En proposant le dernier film de Philippe van Leeuw, Une famille syrienne[1], dans le cadre des Rencontres Cinématographiques d’Aire-sur-la-Lys (29 novembre 2017), nous avions prévu d’animer un débat à l’issue de la projection. Mais sous l’émotion qui perdura longuement après la fin du générique, ce ne fut pas aisé d’ouvrir la discussion sur la situation syrienne. Comme l’a fait remarquer un spectateur, le film ne porte pas à vrai dire sur l’actualité syrienne mais sur la souffrance des civils, victimes d’une guerre qui pourrait se dérouler n’importe où. On ne peut que compatir avec les personnes qui subissent les violences entrainées par un tel conflit, se révolter contre les guerres en général, tout en pensant sans doute que l’ « on ne fait pas d’omelette sans casser des œufs », comme le note un dicton bien connu.

Le seul élément filmique qui nous indique que le fragment de vie qui constitue la trame de la fiction, se déroule en Syrie, c’est le titre : Une famille syrienne. Il annonce en même temps que nous allons entrer dans l’intimité d’une famille : des membres d’une famille et des voisins sont regroupés dans un appartement au cœur d’une ville – Damas ? Alep ? – dont le centre est régulièrement bombardé. Cette famille, dont on ne connaît pas le patronyme, est la dernière à vivre dans l’immeuble déserté. La mère de famille, Oum, entourée de ses enfants, d’un couple de jeunes mariés qui viennent d’avoir un bébé, de son beau-père, d’un neveu (le mari est parti … sans doute un combattant) vivent dans un enfermement restitué par une série de détails quotidiens. La famille s’organise pour survivre dans un environnement hostile et menaçant (des hommes rôdent cherchant à profiter de l’absence des habitants). Ce titre factuel, descriptif, épuise en quelque sorte le sujet. Difficile de prendre prétexte de ce huit-clos pour ouvrir un débat sur les enjeux du conflit syrien.
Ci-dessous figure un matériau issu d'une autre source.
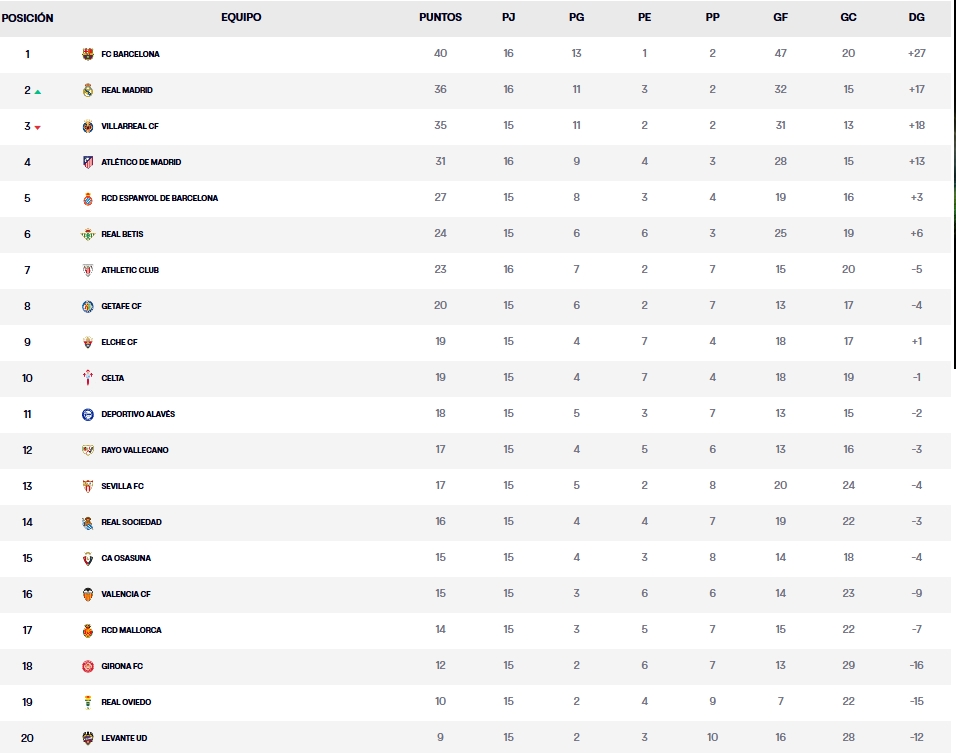This screenshot has width=956, height=753.
Task: Click the red down arrow beside position 3
Action: click(38, 128)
La discussion aurait pu au fond en rester là. Quelques mots sont dits néanmoins pour rappeler que la violence qui se déchaîne en Syrie depuis 2011, ne peut pas être comparée à celle qui sévit au Vietnam, dans les années 1960, au lendemain des accords de Genève. Ici, les « camps » sont eux-mêmes divisés, des chrétiens soutiennent Bachar El Assad, des jihadistes se sont mêlés aux démocrates syriens qui avaient lancé le mouvement après ce que l’on a appelé « les printemps arabes ». L’analyse socio-politique des groupes en présence ne permet pas de « choisir son camp ». A la fin des années 1960, à l’inverse, il était facile d’incriminer l’ « impérialisme américain » : de l’analyse objective de la situation a priori, se déduisait un mot d’ordre simple que allait bientôt être brandi massivement. Les mobilisations y apparaissent comme une conséquence prévisible découlant d’une étude théorique de la situation. Les mobilisations sont potentiellement là ex ante, opérateurs de transformations dont le passé est gros.

On peut néanmoins s’interroger : n’est-ce pas un effet « rétroviseur » ? N’y a-t-il pas eu dès 1967 des films – Loin du Vietnam par exemple, conçu par des réalisateurs, parmi les plus grands, et des techniciens du cinéma (plus de 200 personnes au total) qui voulaient contrecarrer le discours officiel et médiatique qui s’acharnait sur le Vietnam du Nord, en lançant dans l’espace public, cette œuvre collective porteuse de voix multiples, afin d’alerter une opinion publique soumise aux messages pro-américains ? N’y a-t-il pas eu également des musiciens (Colette Magny avec Vietnam 67), des hommes de théâtre (Armand Gatti avec V comme Vietnam) qui ont agi par solidarité avec le peuple vietnamien, alors même que l’issue de la guerre était incertaine ? Ce sont autant de prises de parole dans l’espace public sans lesquels le soutien accordé au peuple vietnamien n’aurait sans doute pas été aussi massif.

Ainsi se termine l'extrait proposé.